Existen historias que, sin intención aparente, esconden dentro otras historias. Me gusta llamarlas metahistorias o historias mamushka. Estos relatos emergen a la superficie portando un rostro simple, cómico, desinteresado. Sin embargo, a medida que progresan y evolucionan, dejan ver por debajo de la piel el verdadero tesoro de la narrativa. Cuando las tenemos cara a cara, nos guiñan un ojo y se sonríen porque saben que la estábamos esperando. Claro, ellas lo saben. Nosotros simplemente nos quedamos ahí, anonadados, intentando darnos cuenta de cómo llegamos hasta acá. Una serendipia literaria que nos toma de las manos y, antes de lo pensado, nos deposita justo donde no sabíamos que queríamos estar. Quizás no los invada el terror al leer estas líneas, pero ojalá les ayude a abrir los ojos a todo aquello que está justo al lado y que nunca antes habíamos notado.
Las persianas cerradas le daban al lugar un aspecto deprimente y avejentado.

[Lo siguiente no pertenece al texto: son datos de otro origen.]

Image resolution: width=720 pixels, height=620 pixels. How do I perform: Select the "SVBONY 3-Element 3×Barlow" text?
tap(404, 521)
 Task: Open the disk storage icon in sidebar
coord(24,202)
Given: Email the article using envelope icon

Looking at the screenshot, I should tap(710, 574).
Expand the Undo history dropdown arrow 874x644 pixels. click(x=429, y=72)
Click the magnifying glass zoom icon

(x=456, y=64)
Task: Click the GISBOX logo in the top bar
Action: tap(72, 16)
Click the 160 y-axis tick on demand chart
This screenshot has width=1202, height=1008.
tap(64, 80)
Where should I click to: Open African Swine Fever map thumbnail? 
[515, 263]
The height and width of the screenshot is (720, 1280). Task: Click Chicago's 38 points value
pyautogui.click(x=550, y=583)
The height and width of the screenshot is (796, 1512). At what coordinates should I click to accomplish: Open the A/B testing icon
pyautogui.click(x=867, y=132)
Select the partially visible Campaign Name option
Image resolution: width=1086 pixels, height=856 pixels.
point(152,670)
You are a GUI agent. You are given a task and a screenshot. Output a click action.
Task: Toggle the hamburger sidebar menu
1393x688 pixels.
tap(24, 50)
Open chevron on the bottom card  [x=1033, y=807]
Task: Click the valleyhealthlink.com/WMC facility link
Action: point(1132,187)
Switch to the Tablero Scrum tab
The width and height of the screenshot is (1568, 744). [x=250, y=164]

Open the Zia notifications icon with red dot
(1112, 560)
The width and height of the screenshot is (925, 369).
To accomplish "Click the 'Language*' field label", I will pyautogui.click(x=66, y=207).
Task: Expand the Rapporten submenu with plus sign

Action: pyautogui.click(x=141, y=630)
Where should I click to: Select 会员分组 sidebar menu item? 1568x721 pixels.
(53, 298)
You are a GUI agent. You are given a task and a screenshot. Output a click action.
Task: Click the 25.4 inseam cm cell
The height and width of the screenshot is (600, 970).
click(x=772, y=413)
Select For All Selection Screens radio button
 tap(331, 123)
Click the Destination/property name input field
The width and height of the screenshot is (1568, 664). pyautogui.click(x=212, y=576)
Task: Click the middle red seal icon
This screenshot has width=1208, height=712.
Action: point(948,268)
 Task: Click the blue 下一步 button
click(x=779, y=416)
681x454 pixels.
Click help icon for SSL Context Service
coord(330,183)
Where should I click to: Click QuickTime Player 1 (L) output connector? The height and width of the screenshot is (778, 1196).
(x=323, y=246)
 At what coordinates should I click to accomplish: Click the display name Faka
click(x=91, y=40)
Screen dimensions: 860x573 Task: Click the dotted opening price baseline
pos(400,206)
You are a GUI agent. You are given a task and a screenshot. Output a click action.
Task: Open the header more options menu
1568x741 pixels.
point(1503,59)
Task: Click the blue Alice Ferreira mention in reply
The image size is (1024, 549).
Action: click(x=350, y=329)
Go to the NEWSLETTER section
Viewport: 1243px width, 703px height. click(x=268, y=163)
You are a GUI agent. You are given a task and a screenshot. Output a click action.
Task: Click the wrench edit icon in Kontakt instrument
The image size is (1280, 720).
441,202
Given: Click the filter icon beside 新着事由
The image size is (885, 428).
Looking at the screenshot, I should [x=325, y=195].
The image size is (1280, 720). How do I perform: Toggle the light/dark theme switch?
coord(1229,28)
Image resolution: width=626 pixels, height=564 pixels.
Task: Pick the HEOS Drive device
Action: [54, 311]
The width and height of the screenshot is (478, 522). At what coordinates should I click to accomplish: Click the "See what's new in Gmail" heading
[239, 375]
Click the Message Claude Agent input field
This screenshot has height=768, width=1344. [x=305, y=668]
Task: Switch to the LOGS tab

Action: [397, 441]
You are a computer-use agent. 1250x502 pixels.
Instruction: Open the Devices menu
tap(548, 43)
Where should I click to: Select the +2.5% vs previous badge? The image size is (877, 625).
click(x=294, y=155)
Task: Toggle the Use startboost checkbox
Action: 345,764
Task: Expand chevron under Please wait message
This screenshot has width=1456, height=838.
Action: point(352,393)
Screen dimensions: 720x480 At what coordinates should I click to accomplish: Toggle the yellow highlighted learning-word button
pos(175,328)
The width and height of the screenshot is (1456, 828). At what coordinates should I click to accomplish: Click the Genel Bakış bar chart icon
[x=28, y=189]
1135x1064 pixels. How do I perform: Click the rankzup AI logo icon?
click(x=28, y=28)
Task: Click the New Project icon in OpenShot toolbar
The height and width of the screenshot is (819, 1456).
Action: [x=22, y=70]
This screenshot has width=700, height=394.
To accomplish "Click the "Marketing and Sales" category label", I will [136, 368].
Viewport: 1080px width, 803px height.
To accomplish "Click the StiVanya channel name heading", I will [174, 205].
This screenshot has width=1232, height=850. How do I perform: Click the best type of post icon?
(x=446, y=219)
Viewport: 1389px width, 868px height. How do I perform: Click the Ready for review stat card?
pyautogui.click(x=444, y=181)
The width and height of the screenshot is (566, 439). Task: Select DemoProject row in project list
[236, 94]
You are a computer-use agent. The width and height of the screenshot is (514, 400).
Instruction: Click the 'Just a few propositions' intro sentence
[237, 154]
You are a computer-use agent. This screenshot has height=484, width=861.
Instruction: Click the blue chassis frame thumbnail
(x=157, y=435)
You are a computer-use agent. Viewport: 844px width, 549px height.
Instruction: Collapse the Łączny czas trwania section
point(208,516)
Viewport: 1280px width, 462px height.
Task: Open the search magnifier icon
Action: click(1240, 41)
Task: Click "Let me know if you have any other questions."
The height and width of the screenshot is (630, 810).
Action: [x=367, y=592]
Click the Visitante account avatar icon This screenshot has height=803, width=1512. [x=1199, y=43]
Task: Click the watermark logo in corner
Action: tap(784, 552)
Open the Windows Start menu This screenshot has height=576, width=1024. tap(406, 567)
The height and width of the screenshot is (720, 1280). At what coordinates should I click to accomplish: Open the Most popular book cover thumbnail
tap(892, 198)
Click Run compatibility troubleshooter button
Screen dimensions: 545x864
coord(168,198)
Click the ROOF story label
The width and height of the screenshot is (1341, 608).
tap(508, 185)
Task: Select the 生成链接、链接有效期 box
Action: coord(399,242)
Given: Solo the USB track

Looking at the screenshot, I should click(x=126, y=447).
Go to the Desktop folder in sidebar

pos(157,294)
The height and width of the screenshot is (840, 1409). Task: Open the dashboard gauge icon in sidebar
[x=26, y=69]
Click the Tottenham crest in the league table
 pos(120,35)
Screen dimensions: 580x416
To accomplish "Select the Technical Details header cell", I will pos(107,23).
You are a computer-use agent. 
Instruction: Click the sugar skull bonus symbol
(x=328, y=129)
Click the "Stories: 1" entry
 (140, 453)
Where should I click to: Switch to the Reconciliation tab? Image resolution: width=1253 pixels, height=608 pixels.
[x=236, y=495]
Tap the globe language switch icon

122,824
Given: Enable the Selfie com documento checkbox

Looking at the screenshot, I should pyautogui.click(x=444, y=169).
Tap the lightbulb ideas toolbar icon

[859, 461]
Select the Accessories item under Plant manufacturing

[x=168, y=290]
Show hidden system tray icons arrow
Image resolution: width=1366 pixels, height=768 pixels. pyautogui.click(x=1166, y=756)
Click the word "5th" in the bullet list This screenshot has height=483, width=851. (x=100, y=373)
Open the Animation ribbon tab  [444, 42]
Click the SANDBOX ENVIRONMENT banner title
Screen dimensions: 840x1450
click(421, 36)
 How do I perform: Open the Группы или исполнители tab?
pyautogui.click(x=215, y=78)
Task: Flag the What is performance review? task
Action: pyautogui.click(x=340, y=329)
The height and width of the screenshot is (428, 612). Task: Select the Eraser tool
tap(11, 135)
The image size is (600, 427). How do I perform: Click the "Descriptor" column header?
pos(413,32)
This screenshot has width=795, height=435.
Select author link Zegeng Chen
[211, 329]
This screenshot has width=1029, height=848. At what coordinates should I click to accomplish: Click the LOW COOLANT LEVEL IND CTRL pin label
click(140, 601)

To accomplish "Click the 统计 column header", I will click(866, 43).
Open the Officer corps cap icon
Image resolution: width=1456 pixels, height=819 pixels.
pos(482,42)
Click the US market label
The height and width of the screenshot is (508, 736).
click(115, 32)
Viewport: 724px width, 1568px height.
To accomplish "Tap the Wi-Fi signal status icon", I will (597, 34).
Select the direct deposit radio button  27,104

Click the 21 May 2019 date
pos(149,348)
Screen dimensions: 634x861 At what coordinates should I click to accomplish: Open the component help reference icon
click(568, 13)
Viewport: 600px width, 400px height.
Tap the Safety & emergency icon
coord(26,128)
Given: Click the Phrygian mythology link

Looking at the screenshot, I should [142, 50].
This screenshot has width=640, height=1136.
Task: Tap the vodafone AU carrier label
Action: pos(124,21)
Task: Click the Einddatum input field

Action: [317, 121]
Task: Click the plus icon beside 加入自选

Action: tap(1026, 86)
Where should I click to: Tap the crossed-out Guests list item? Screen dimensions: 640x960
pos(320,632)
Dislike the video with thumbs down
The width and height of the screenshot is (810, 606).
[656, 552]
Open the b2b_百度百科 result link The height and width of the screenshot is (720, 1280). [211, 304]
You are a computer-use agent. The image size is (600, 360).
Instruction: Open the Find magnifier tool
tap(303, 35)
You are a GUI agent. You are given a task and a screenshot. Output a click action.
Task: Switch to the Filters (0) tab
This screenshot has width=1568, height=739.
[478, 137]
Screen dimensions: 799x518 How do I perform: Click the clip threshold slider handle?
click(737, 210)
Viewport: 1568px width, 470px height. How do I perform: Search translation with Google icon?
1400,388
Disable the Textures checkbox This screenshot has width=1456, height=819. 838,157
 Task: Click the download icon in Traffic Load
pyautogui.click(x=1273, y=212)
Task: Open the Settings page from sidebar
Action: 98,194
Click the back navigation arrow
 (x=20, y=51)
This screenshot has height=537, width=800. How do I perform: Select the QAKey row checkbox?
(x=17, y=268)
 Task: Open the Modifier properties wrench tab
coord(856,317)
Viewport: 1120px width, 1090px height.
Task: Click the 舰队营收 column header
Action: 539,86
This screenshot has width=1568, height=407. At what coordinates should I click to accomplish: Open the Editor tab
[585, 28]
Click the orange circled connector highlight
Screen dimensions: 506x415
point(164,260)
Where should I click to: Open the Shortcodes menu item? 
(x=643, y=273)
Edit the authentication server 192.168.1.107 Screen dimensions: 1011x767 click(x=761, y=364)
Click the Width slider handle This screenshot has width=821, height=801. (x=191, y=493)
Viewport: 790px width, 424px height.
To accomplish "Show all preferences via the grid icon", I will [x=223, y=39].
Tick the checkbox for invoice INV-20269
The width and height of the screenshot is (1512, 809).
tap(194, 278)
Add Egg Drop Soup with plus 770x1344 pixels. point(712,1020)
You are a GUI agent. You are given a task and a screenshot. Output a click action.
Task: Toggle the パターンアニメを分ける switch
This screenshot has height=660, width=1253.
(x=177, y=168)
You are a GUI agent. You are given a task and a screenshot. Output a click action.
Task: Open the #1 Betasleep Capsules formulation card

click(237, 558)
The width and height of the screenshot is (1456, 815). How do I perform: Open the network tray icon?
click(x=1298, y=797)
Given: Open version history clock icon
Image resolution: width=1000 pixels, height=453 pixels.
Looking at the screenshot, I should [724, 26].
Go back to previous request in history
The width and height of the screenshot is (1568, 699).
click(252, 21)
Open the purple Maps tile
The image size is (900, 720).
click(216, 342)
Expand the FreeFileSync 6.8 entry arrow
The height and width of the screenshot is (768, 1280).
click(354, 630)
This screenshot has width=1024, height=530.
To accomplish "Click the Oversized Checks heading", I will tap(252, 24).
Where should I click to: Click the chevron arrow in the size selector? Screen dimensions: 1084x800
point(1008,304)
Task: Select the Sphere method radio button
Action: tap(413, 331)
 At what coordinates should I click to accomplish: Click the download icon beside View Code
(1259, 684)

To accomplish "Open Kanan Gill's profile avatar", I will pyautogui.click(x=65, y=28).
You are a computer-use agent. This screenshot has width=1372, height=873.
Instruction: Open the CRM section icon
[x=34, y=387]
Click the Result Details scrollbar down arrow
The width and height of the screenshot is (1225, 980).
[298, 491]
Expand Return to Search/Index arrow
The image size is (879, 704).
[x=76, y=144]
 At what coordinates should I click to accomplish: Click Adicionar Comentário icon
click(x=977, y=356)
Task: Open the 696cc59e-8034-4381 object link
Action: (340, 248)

La pintura amarilla se había descascarado, exponiendo el material debajo. A esa hora de la tarde, parecía la piel reseca de un anciano que comenzaba a quebrarse. Lo único que aún mantenía el brillo era el cartel pintado con letras rojas encima de la puerta. Una sola palabra con los bordes remarcados en un negro profundo y ajeno al paso de los años. “ANTIGÜEDADES”. La tienda misma honraba su propio rubro. Si alguien iba caminando y le pasaba por al lado, lo más probable es que ni siquiera se percatara de su existencia. La fachada se mimetizaba con el resto de la cuadra como un gorrión en una rama. Su existencia no lastimaba la vista ni invitaba a la contemplación. Simplemente estaba ahí, ajena al paso de los peatones que ignoraban su lugar en la cuadra.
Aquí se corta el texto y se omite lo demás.